+++ Data for the task
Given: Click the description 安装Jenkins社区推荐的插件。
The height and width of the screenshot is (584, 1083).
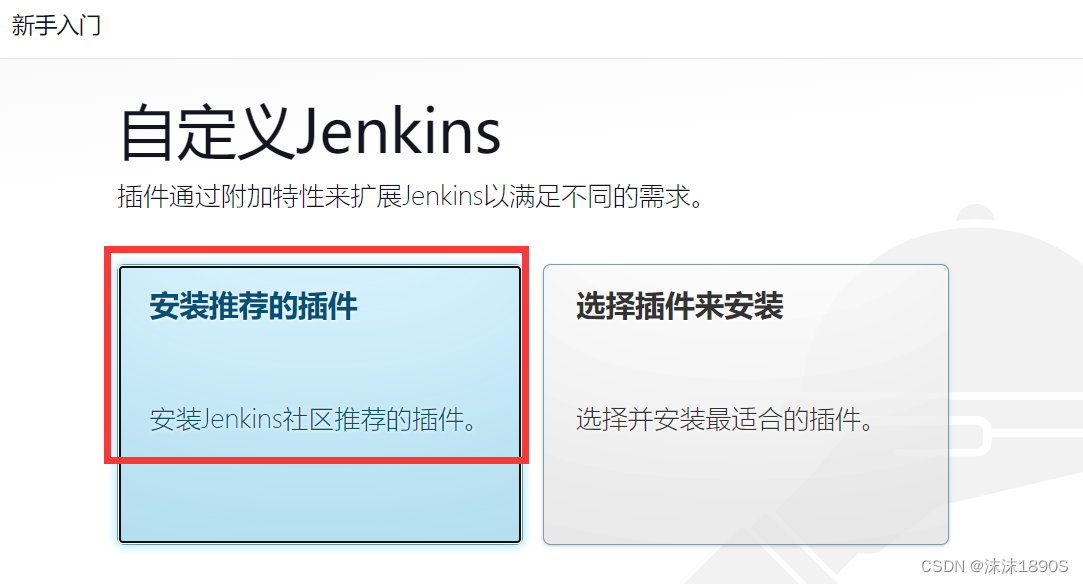Looking at the screenshot, I should pos(314,419).
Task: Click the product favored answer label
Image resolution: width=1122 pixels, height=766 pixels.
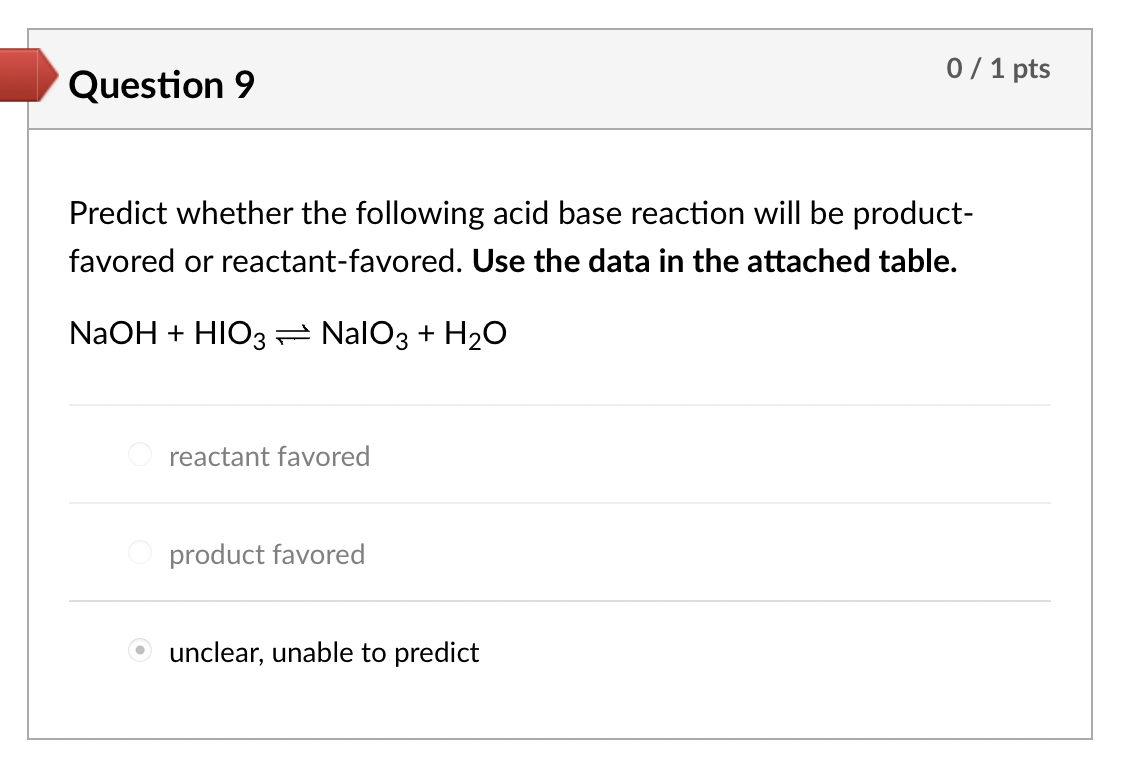Action: [266, 554]
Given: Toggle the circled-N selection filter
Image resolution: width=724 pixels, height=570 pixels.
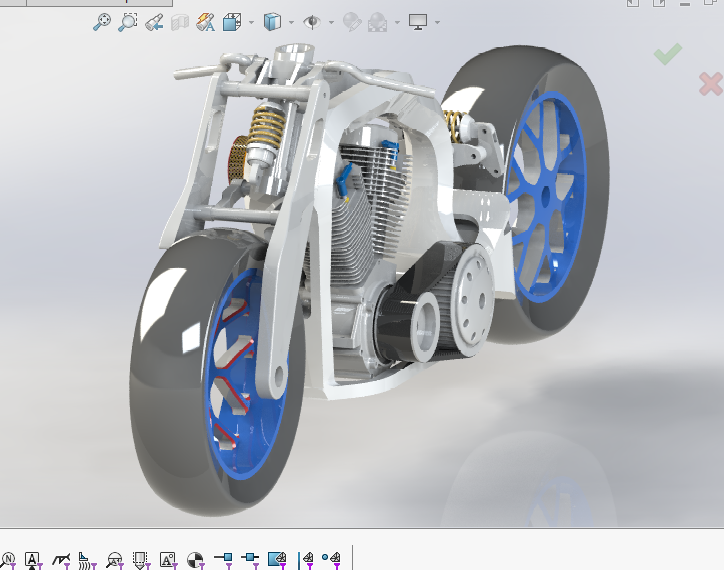Looking at the screenshot, I should (x=8, y=559).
++++++
__Goal of the exercise__.
Set down only the lines running from the line with "Image resolution: width=1122" to the end of the entries, inclusive; omit every picture.

__Solution for this problem__.
Image resolution: width=1122 pixels, height=766 pixels.
Action: [266, 554]
Given: Toggle the circled-N selection filter
Image resolution: width=724 pixels, height=570 pixels.
Looking at the screenshot, I should (x=8, y=559).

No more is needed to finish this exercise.